= Yeongsan hoesang =

Korean traditional court music piece

Yeongsan hoesang (영산회상; 靈山會相) is a Korean court music repertoire originated from Buddhist music. Originally sung with 7 words chanting "Yeongsan hoesang bulbosal", the piece told the Buddha’s sermon in Mount Yeongsan, India, according to Lotus Sutra. After a long period, the piece is now performed instrumentally. There are 3 versions (Sam-yeongsanhoesang) including the play for wind instruments (pyojeongman bangjigok), strings (hyeonak yeongsan hoesang) and combination of string and wind instruments (pyeongjo hoesang).

A Yeongsan hoesang play consists of 8 episodes which can be played fully without break either certain pieces presented separately.
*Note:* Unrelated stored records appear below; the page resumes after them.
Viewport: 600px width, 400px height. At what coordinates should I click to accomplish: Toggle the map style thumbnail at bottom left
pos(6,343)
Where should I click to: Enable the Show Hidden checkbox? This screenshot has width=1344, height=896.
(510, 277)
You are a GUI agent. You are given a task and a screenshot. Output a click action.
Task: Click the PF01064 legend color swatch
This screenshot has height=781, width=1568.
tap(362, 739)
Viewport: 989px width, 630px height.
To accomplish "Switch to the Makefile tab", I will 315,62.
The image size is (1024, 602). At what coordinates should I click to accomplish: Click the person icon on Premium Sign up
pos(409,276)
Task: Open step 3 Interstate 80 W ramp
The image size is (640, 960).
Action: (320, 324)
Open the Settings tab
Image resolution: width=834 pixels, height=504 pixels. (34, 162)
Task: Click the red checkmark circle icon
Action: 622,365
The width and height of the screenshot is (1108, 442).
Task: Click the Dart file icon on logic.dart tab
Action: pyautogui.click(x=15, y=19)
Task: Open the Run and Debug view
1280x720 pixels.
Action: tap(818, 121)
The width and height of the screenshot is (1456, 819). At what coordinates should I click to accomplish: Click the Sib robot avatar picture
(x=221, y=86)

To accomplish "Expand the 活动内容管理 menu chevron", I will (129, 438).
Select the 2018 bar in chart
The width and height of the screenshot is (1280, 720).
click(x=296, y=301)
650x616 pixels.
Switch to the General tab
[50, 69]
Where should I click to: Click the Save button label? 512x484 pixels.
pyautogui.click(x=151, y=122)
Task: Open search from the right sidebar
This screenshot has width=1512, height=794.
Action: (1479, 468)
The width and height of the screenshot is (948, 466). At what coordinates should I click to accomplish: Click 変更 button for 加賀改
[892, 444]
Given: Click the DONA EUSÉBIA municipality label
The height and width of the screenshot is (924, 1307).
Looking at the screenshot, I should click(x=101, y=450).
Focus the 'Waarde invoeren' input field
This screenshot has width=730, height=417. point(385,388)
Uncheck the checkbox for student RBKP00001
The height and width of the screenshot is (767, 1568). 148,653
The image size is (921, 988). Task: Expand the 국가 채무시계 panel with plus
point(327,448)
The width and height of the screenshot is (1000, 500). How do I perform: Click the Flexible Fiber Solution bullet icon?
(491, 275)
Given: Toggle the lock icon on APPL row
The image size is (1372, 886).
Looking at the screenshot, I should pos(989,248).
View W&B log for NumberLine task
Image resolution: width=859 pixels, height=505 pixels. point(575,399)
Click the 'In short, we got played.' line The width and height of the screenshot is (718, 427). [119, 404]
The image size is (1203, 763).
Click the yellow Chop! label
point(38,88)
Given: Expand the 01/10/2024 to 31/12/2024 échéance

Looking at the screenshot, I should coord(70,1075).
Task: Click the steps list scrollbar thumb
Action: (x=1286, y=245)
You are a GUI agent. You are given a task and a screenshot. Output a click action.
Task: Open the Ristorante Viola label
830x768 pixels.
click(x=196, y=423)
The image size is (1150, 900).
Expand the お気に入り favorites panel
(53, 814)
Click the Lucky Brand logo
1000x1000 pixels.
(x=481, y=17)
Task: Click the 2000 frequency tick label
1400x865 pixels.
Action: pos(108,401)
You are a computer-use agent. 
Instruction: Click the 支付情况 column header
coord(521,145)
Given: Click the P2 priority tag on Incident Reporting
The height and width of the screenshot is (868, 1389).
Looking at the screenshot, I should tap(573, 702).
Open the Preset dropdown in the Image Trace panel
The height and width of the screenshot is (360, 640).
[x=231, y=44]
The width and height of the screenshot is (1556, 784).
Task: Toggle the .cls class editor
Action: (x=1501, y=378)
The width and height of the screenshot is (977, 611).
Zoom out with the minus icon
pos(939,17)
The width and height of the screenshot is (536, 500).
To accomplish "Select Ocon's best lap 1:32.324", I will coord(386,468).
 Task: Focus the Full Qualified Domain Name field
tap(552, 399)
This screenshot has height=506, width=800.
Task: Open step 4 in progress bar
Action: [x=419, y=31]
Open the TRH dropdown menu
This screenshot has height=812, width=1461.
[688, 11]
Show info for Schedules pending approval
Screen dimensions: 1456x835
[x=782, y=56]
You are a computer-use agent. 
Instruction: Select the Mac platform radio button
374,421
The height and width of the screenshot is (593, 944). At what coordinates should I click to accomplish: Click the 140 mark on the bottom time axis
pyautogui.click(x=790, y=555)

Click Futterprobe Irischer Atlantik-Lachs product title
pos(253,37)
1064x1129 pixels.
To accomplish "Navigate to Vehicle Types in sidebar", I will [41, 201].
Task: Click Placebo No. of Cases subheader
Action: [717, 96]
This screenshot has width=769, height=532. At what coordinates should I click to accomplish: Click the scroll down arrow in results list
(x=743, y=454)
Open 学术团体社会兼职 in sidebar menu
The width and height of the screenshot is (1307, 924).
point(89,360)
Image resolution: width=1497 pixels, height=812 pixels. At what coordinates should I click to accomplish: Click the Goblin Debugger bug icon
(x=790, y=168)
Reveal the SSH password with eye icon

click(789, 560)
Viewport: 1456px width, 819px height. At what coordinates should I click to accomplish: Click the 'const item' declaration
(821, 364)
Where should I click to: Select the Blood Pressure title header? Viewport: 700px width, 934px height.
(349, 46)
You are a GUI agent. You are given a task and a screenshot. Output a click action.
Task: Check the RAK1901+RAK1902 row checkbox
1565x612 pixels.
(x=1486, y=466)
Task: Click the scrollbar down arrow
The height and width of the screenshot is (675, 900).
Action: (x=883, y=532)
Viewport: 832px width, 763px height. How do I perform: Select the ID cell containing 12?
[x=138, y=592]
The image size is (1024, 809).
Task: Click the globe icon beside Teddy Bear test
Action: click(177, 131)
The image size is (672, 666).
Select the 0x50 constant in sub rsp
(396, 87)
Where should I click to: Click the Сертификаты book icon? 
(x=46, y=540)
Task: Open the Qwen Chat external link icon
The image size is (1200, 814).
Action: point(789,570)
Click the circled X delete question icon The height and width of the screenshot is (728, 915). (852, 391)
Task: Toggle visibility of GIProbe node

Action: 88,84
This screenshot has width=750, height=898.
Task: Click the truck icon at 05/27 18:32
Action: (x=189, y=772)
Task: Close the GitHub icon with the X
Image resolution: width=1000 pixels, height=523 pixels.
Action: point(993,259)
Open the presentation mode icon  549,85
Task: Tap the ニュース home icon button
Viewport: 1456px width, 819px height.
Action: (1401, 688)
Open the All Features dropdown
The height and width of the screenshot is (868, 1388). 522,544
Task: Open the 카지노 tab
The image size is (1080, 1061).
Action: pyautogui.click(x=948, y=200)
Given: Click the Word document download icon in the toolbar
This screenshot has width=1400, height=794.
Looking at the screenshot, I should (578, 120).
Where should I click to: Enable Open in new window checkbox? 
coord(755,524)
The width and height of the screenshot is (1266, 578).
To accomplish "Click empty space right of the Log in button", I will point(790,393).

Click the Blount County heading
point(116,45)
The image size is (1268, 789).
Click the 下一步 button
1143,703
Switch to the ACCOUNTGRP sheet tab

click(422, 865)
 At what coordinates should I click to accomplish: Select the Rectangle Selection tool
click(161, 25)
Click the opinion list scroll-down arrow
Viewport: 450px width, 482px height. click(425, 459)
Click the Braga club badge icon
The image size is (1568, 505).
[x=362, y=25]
Tempo gradually increases during each episode except for the sixth episode that is slower than previous episode.

The 8 episodes are:
- sangyeongsan
- jungyeongsan
- seryeongsan
- garak dodeuri
- samhyeon hwanip
- yeombul hwanip
- taryeong
- gunak

Instruments used in Yeongsanhoesang are sepiri (small piri), daegeum (large bamboo flute), danso (short bamboo flute), haegeum (2 stringed fiddle), gayageum (12 stringed-zither), geomungo (6 stringed-zither), janggu (hourglass-shaped drum) and yanggeum (western style zither).